Jeudi soir, la police de Kaduna fait une descente dans une maison du quartier de Rigasa et découvre plus de 300 élèves et étudiants de nationalités différentes «enfermés et enchaînés». Selon le porte-parole de la police de l’État, Yakubu Sabo, les étudiants vivaient dans des «conditions inhumaines et dégradantes sous couvert de leur apprendre le Coran et les redresser».
 
Certains ont été découverts enchaînés à des barres de fer, mains et pieds menottés, leur corps portant des cicatrices et ecchymoses tandis que d’autres ont assuré avoir été victimes de viols. L’une des victimes a témoigné que les étudiants étaient menacés de mort dans le cas où ils envisageaient de s’enfuir.
 
Les écoles islamiques privées dites «Almajiri», sont très répandues dans le nord du Nigeria, une zone principalement musulmane.
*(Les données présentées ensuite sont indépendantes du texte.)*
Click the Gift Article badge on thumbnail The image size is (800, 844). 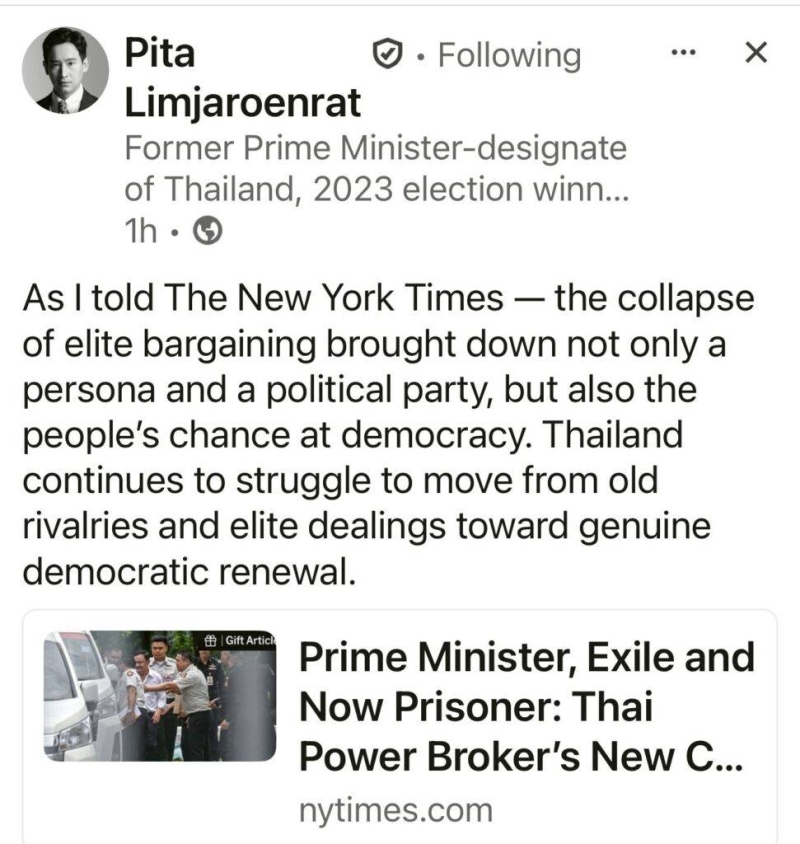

Les autorités estiment à plus de neuf millions le nombre d’élèves présents dans ces établissements. «Il s’agit d’un exemple clair de ce que vivent beaucoup d’enfants – y compris le fait d’être obligés de mendier dans la rue, d’être soumis à la violence, de dormir dans les pires conditions et de vivre dans de terribles conditions d’hygiène», a déclaré à l’AFP Mohammed Sabo Keana, chef de l’ONG Almajiri Child Rights Initiative, basée à Abuja.
 
Dans un communiqué, le bureau du président Muhammadu Buhari a qualifié l’établissement de «maison de torture et un lieu d’esclavage humain», avant d’ajouter que les autorités religieuses et traditionnelles doivent collaborer avec les gouvernements fédéraux, étatiques et locaux pour dénoncer et faire cesser tout type de violence.
 
Les défenseurs de ce système éducatif religieux rappellent que ces établissements offrent aux familles pauvres des services que l’État nigérian n’est malheureusement pas en mesure de fournir.
 
Fonctionnaire en retraite, Yusuf Hassan dirige la Fondation Almajiri dans la ville de Kano, dans le nord du pays, qui a cherché à améliorer le système. Il souligne que la plupart des écoles ne ressemblent pas à celle de Kaduna et blâme les prétendus «centres de redressement» où les familles envoient des jeunes tenus pour délinquants ou toxicomanes.